Many children are exposed to traumatic events, with potentially serious psychological and developmental consequences. Therefore, understanding development of long-term posttraumatic stress in children is essential. We aimed to contribute to child trauma theory by focusing on theory use and theory validation in longitudinal studies. Forty studies measuring short-term predictors and long-term posttraumatic stress symptoms were identified and coded for theoretical grounding, sample characteristics, and correlational effect sizes. Explicit theoretical frameworks were present in a minority of the studies. Important predictors of long-term posttraumatic stress were symptoms of acute and short-term posttraumatic stress, depression, anxiety, and parental posttraumatic stress. Female gender, injury severity, duration of hospitalization, and elevated heart rate shortly after hospitalization yielded small effect sizes. Age, minority status, and socioeconomic status were not significantly related to long-term posttraumatic stress reactions. Since many other variables were not studied frequently enough to compute effect sizes, existing theoretical frameworks could only be partially confirmed or falsified. Child trauma theory-building can be facilitated by development of encouraging journal policies, the use of comparable methods, and more intense collaboration.

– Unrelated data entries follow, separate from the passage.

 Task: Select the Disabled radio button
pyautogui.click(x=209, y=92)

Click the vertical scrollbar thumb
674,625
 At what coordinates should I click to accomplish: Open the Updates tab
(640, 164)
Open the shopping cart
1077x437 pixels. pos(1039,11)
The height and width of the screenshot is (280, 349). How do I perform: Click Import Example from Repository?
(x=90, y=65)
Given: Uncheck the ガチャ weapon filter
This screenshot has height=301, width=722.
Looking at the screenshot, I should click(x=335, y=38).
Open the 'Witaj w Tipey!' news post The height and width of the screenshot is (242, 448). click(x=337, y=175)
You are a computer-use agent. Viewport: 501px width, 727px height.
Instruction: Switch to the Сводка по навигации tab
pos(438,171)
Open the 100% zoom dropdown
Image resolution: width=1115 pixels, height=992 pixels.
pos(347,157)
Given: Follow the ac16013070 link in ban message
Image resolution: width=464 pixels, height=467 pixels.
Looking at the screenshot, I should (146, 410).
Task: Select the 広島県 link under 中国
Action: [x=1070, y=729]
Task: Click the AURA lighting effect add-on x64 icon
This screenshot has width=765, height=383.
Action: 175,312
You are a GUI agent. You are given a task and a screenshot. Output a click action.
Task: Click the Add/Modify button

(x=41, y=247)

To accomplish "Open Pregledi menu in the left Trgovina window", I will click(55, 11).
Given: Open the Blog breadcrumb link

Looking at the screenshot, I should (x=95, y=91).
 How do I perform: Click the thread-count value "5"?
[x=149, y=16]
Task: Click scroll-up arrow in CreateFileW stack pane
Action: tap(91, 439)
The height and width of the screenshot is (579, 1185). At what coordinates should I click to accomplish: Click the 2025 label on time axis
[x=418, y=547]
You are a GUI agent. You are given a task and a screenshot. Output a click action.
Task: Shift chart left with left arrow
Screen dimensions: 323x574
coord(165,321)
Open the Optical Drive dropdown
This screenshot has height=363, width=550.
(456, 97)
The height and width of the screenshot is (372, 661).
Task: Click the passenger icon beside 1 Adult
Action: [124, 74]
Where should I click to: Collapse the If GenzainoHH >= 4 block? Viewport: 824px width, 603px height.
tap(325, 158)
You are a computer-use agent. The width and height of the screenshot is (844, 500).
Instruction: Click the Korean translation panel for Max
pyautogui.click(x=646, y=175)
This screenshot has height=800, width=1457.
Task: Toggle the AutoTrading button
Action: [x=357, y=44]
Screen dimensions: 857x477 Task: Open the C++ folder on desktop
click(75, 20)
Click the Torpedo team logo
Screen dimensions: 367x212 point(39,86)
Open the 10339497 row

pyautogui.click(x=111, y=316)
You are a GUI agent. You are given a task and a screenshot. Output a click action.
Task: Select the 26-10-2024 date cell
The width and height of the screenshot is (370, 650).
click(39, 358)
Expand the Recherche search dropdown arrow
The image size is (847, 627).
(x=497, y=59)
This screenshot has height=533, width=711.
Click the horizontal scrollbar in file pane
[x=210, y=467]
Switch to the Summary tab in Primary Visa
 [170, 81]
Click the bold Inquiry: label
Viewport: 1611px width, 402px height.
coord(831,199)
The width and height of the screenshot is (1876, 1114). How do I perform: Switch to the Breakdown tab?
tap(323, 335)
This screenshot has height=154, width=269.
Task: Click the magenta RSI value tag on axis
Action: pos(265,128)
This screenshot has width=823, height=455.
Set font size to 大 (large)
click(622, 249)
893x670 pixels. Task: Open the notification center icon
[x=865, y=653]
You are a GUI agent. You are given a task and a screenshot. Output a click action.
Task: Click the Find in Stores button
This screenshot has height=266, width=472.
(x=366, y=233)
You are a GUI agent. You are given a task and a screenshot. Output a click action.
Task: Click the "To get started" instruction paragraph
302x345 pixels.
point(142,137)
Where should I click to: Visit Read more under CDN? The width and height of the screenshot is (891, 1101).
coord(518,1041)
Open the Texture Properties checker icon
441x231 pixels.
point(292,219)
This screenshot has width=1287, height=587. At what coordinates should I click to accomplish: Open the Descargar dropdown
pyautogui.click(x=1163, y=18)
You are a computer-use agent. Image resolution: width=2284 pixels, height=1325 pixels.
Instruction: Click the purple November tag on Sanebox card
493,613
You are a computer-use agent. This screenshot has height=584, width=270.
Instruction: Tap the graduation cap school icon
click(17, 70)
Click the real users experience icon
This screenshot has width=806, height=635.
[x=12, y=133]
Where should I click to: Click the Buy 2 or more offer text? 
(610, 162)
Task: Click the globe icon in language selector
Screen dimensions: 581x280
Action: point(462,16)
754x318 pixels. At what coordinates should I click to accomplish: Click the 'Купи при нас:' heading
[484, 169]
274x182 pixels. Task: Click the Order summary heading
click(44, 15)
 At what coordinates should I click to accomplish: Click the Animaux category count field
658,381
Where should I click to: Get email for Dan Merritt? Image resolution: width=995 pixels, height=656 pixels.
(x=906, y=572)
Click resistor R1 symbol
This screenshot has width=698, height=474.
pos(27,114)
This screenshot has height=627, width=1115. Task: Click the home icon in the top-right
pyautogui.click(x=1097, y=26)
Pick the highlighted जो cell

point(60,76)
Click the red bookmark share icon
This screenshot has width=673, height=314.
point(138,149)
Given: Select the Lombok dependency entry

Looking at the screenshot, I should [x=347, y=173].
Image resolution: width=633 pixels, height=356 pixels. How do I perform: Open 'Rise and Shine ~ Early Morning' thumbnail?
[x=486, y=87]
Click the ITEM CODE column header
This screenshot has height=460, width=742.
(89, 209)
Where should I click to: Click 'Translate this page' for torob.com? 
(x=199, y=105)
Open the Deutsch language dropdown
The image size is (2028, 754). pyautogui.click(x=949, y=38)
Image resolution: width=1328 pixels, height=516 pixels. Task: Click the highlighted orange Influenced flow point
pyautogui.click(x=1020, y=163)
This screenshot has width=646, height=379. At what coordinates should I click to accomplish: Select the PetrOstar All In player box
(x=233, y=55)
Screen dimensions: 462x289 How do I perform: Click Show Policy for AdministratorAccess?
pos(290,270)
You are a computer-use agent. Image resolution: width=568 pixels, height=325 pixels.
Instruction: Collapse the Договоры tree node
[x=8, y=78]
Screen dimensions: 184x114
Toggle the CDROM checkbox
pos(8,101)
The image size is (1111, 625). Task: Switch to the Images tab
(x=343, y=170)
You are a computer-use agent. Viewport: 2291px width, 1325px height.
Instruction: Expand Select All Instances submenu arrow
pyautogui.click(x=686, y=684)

Research highlights► A minority of longitudinal child trauma studies is explicitly based on theory. ► General risk factor, biological, and cognitive models are used most often. ► Acute, short-term, and parental distress moderately to strongly predict long-term child posttraumatic stress while gender, injury severity, duration of hospitalization, and acute heart rate are weak predictors. ► Age, minority status, and SES do not predict long-term child posttraumatic stress. ► Child trauma theory-building can be facilitated in several ways.